**MATERIAL FOR THIS TASK**
============
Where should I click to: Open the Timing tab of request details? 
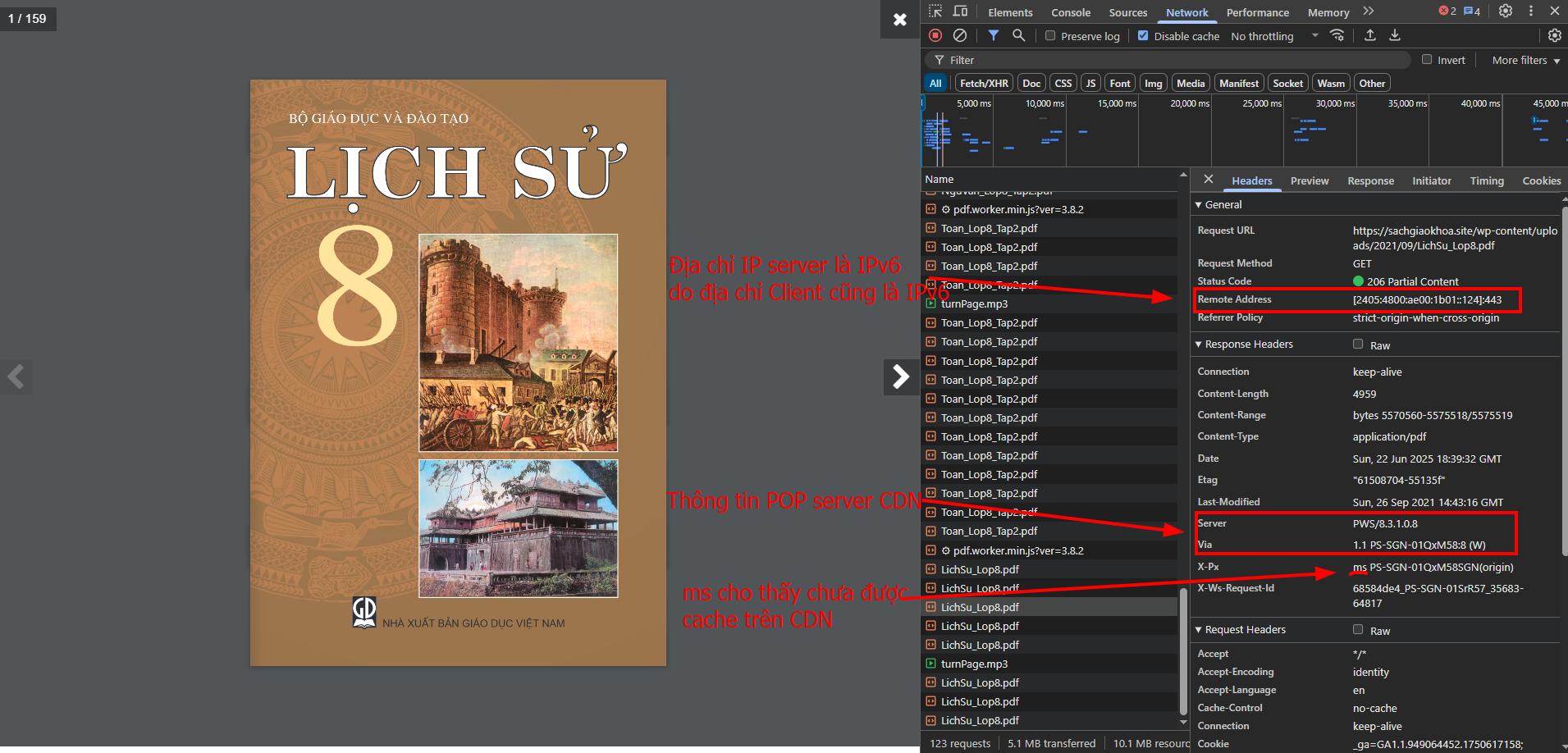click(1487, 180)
============
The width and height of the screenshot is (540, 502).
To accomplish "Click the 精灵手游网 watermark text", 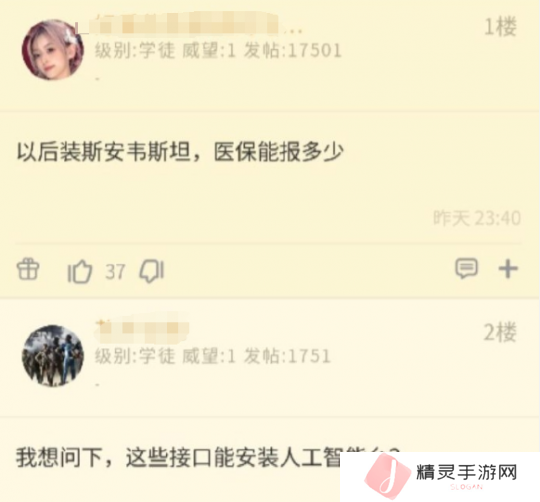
============
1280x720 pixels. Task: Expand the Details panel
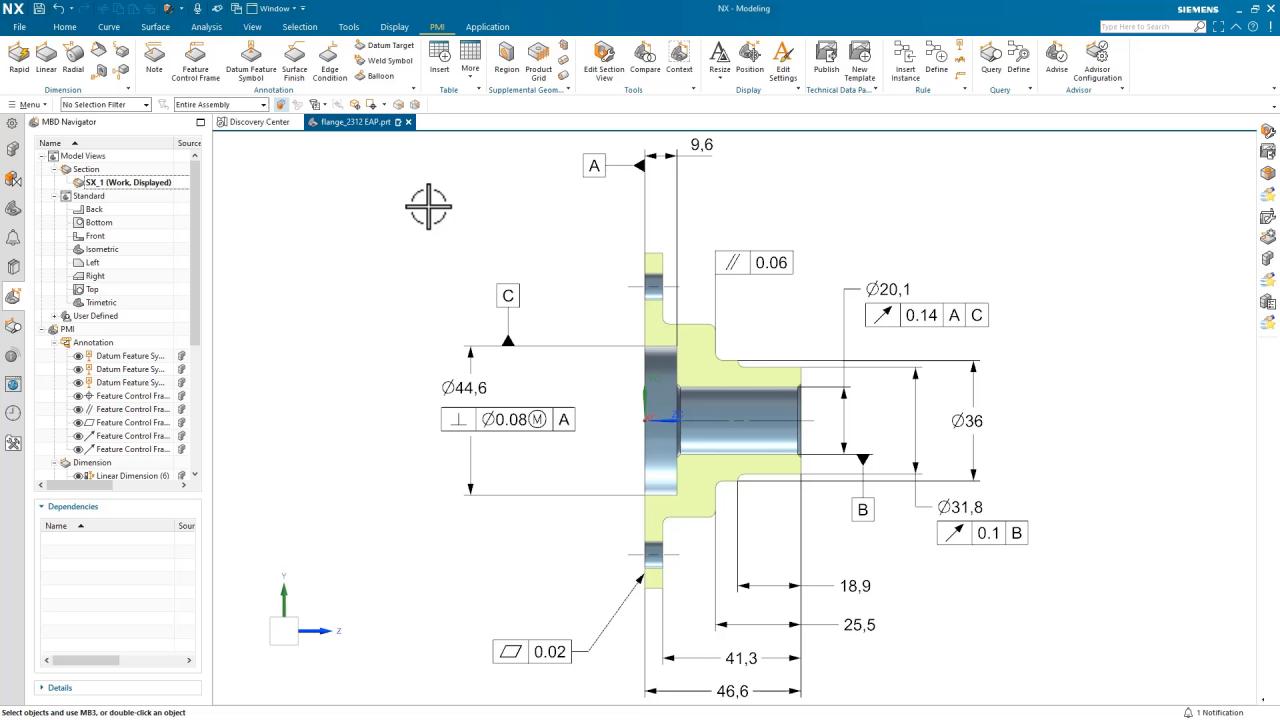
============
**TASK STATEMENT**
Reproduce the lines of the items, from the line with "Where should I" up to and including the line with "click(1487, 180)", leaving out the pictures.

**ANSWER TO THE TASK**
Where should I click to: Open the Timing tab of request details? 
click(1487, 180)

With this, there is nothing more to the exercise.